Electric cars themselves have never been a solution to poverty or low income. The cost of ownership isn’t even the biggest barrier. If a person doesn’t own a home with a garage or driveway- how do they charge their car? Assuming there is even electricity available where you park, do you leave a charging station worth thousands outside? Stretch extension cords from your home to your parking space..?
Until and if there is ever widespread and competitive parts and service for such vehicles, dealers and relatively rare specialists are really the only source for maintaining these vehicles whos cost of ownership quickly outpaces the cost of replacement as they age and drastically lose capabilities- not just from tired batteries and components, but from the inevitable discontinuation of software and cloud support for features etc.
The electric car, and it’s logical “end game” the “self driving” car are not really meant for those without money.
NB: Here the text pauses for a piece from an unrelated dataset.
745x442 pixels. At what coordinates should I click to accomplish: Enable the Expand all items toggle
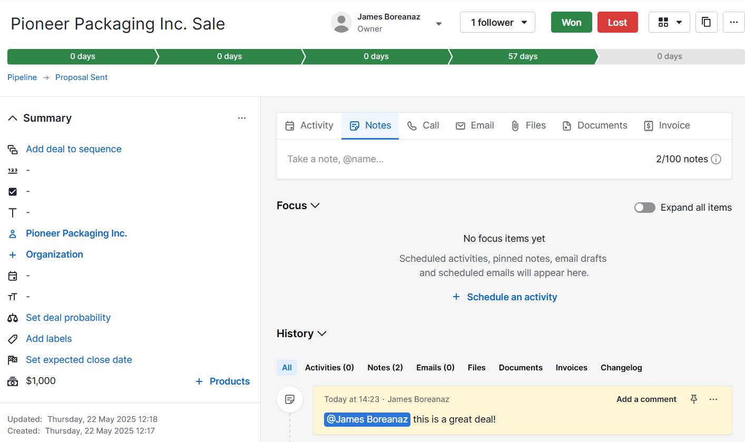[x=644, y=208]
Perhaps someday they’ll be affordable alternatives, but don’t count on it soon- or at least don’t count on an affordable version which maintains anywhere near the capabilities of more “traditional” power trains.
Between emissions and other regulations there is a long standing and obvious campaign to remove older vehicles and increase the cost to own them. The environment- or at least the optics of supporting “green” policy are one reason- economically the new car market is one the government is incentivized to support to drive spending and more importantly borrowing and credit. That said- a major component is the catch 22- driving is not a right but a privilege. It isn’t protected or guaranteed in the constitution- but we created a suburban society where driving is a necessity.
Across the country people live in places where the land they desire or require is affordable and then drive to reach work, play, and other destinations. Even cities and large developed are designed around this concept for the most part- tens of square miles of homes and neighborhoods with hardly if any businesses to serve the basic needs of those living there. Everyone in the area drives to their Walmart or target or Costco etc. of choice to stock up on groceries and necessities- these “shopping oases” are routinely packed at given times and dates with people from many miles around trying to conduct their businesses.
A great number of Americans simply couldn’t conduct their lives as used to or at all without cars.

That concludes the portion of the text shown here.